Name	Type	Description
`Plot`	`matplotlib`	Optionally returns the data used for plotting if `return_data=True`.

Example

# Basic UMAP visualization with default settings
sm.pl.umap(adata, color='cell_type')

# UMAP visualization with log transformation and custom colormap
sm.pl.umap(adata, color='gene_expression', log=True, cmap='coolwarm')

# Facetted UMAP plotting with custom point size and saved figure
sm.pl.umap(adata, color=['cell_type', 'condition'], s=100, figsize=(10, 5), save_figure='/path/to/umap_plot.png')

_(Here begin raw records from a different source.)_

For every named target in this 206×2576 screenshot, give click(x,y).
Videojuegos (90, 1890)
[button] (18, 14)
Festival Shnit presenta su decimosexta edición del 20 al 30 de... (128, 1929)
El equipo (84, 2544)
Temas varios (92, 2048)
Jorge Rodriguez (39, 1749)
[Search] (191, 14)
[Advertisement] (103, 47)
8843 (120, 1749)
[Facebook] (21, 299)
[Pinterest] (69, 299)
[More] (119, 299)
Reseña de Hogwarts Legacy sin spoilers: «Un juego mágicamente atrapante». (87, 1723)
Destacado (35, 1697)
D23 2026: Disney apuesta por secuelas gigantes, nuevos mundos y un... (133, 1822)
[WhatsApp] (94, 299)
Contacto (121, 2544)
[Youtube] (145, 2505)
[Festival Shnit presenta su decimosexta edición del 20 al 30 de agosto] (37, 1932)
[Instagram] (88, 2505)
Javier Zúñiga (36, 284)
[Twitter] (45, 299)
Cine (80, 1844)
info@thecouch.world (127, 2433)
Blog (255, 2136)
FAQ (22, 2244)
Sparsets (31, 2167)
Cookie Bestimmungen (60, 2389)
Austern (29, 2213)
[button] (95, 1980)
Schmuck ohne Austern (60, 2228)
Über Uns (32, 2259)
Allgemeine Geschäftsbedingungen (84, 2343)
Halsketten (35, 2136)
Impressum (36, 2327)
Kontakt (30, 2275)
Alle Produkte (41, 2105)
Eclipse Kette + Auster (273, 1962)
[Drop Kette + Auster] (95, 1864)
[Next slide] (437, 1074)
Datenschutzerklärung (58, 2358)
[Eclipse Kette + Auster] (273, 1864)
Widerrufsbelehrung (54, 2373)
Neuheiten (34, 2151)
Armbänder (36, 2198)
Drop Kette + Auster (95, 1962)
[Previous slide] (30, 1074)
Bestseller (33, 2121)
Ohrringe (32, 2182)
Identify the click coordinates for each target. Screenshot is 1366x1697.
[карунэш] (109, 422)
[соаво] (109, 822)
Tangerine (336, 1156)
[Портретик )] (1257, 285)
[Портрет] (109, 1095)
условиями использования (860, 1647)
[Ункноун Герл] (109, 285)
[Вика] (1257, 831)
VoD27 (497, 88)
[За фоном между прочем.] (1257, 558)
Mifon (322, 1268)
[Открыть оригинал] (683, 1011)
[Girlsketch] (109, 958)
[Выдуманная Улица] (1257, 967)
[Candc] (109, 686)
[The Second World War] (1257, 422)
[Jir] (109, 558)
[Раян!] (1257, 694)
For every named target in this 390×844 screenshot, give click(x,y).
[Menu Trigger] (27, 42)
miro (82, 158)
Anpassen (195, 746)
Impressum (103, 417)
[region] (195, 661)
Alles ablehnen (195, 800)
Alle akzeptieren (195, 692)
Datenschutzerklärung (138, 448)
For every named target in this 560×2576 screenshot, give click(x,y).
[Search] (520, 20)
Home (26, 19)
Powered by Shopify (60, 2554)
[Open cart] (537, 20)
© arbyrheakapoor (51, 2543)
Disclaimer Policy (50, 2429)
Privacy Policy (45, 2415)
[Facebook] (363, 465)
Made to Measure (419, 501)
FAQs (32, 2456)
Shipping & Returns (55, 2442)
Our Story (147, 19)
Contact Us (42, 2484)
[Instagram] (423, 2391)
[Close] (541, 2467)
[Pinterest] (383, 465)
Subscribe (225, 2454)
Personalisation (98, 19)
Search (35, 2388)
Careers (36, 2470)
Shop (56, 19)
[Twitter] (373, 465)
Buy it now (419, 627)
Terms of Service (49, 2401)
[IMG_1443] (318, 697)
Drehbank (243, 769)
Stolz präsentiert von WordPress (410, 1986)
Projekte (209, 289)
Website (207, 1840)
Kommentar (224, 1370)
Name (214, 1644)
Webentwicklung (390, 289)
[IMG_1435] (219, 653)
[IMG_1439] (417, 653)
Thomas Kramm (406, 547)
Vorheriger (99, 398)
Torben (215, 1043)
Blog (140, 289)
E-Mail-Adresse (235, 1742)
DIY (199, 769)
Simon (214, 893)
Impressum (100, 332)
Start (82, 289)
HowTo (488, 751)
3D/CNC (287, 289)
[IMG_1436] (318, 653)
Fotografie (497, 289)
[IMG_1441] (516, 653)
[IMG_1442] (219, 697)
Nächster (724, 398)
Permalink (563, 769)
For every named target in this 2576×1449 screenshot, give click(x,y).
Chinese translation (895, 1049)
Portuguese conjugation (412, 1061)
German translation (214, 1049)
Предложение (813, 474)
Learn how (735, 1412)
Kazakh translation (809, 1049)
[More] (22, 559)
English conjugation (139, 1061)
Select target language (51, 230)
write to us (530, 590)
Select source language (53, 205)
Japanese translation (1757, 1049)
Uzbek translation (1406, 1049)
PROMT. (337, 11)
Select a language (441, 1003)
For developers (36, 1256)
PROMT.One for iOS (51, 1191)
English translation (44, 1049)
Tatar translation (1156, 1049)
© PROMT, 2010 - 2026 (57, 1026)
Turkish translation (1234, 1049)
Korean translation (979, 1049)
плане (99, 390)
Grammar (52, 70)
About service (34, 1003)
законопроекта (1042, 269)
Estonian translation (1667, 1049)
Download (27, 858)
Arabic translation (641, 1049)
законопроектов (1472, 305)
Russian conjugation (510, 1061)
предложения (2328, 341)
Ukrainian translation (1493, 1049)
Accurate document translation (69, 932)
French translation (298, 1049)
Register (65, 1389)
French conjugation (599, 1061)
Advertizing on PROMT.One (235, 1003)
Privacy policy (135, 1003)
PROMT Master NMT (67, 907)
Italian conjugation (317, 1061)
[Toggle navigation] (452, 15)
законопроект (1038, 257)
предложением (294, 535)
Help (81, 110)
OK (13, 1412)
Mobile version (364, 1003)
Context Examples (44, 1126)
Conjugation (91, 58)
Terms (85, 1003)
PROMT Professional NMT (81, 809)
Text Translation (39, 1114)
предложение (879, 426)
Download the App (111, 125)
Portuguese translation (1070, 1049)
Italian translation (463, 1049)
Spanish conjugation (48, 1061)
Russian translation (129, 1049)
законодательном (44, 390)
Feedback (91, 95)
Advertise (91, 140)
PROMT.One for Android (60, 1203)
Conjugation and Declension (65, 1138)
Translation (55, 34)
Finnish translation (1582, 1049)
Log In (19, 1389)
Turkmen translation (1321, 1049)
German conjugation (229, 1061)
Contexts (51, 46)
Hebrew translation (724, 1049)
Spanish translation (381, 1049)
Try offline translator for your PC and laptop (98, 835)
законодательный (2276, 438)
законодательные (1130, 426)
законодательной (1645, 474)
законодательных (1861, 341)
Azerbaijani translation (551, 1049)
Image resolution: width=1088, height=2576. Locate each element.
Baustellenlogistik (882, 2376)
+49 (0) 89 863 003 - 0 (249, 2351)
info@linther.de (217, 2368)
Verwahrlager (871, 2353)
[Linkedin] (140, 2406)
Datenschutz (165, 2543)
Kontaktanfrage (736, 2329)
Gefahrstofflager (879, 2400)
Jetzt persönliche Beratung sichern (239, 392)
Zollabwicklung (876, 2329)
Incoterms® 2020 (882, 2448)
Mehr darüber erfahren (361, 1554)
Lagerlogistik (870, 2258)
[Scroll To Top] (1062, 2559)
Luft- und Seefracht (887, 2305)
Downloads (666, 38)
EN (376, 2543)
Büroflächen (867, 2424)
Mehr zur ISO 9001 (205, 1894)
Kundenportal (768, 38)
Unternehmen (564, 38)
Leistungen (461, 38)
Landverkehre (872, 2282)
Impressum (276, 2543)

Source code in scimap/plotting/umap.py

def umap(
    adata,
    color=None,
    layer=None,
    use_raw=False,
    log=False,
    label='umap',
    cmap='vlag',
    palette=None,
    alpha=0.8,
    figsize=(5, 5),
    s=None,
    ncols=None,
    tight_layout=False,
    return_data=False,
    saveDir=None,
    fileName='umap.pdf',
    **kwargs,
):
    """
    Parameters:
            adata (anndata.AnnData):
                The annotated data matrix.

            color (list, optional):
                List of keys from `adata.obs.columns` or `adata.var.index` to color the plot.
                Allows multiple keys for facetted plotting.

            layer (str, optional):
                Specifies the AnnData layer to use for UMAP calculations. Defaults to using `adata.X`.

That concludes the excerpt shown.